Manzini’s passion grew partly out of meeting families affected by autism, believing it was important to get beyond the microscope in this kind of work. “We have families in genetic labs trying to get more information, and we have to try to help them make sense of this genetic disorder,” she says. “It’s also very helpful to see the positive [side] and the love of the parents for these kids — it’s been really inspiring. I recommend that even if you always work with DNA and just see the samples, you want to understand what people are going through. By understanding the community and seeing what effect [a disease] has on the quality of life, you can focus on those aspects of the disease, and it can inform your work.”

One family visit led Manzini and her medical team as far as a mountain peak at the tip of the Arabian Peninsula in Oman. “You go through the desert, climb a dirt road, and they were in a mud building on the top of a mountain,” she recalls. “They were really excited to see us — I believe the two brothers and their wives had seven children who were affected. You could see how driven they were to find out what had happened to their children and how much they wanted to help them.”

But the families go beyond offering inspiration — they’ve provided vital clues. “When we first identified mutations in CC2D1A, it was in a family who had severe cognitive deficits,” she says. “Then another family with the same mutation had intellectual disability, but also had autism. A third [who] had a different mutation also had both intellectual disability and autism.” Confusing, yes, but also challenging, says Manzini.

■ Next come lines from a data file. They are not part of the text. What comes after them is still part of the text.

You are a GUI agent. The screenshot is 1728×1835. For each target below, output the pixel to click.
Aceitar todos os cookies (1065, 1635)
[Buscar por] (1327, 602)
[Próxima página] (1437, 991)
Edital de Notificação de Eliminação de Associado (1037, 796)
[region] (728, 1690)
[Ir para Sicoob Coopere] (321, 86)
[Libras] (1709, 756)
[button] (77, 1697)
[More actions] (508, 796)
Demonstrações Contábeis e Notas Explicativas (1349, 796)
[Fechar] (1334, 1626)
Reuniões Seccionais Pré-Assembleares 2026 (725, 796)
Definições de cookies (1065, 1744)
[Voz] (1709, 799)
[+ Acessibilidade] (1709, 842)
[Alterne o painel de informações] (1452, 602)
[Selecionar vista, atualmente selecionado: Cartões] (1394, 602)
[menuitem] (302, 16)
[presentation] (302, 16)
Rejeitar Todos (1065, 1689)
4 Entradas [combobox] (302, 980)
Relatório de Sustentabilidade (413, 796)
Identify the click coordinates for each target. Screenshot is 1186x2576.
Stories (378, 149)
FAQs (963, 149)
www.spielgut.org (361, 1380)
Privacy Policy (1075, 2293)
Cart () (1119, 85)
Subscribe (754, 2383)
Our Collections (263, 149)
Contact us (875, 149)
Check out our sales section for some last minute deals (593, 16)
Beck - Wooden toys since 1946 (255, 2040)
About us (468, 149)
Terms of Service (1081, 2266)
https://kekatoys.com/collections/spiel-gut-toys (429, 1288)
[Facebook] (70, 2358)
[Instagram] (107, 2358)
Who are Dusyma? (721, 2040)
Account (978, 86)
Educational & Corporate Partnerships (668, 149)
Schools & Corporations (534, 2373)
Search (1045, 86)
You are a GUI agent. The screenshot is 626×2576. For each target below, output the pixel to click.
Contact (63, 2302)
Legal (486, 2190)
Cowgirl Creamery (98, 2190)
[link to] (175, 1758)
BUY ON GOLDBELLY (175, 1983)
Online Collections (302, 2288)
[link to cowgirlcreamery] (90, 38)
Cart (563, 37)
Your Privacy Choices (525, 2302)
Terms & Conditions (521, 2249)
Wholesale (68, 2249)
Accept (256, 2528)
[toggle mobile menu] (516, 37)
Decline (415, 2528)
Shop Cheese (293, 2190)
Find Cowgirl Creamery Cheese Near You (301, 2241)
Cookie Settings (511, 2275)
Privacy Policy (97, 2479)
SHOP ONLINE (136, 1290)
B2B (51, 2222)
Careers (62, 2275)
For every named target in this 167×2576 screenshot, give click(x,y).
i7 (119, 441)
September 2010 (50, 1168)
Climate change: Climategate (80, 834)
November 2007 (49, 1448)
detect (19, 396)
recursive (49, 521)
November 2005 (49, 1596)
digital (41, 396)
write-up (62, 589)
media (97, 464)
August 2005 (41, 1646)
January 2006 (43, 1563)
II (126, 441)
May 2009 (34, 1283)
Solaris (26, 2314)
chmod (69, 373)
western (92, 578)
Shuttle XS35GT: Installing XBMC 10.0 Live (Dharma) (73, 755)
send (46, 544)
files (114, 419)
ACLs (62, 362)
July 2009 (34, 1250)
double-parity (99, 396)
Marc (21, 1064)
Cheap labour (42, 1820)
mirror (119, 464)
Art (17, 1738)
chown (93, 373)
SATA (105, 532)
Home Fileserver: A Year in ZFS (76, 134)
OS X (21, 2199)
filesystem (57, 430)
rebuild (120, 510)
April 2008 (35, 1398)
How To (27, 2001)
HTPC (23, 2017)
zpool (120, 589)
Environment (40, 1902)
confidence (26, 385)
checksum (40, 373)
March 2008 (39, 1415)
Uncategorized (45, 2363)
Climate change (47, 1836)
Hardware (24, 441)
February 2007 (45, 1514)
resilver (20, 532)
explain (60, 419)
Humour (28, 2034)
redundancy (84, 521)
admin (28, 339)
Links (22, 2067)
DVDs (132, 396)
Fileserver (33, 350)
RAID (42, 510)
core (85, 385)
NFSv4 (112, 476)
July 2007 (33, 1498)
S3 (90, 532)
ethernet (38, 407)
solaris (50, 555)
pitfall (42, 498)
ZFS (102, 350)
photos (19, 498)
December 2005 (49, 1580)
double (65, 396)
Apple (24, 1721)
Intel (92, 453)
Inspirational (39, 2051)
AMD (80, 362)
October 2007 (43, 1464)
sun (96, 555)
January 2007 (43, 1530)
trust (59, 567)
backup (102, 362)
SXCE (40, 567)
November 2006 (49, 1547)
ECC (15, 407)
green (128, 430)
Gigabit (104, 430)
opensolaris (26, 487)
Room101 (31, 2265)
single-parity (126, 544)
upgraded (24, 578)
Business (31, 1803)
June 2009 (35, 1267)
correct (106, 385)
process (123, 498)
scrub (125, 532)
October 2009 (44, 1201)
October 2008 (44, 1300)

As Manzini trudges on, she is strongly encouraged by improvements in the positivity of the medical community. “In the past five to 10 years, we have gained a better understanding of what causes these disorders,” she says. “And right now there is a lot of focus on trying to develop therapies. It’s hard to believe that just five years ago there weren’t really any clinical trials! You want to know the difference? I was at a conference recently, and it’s so great to see clinicians, scientists, and pharmaceutical companies talking about a variety of disorders and assessing improvements in learning. Advocacy groups should be very proud of the role they’ve taken.”

And it’s extra incentive for her to also see the way society has changed its view. “Young children are receiving early diagnosis and extra help at home and in school,” she says. “Therapists are playing a very important role. We can make their lives better in many ways … and I think it will only improve.”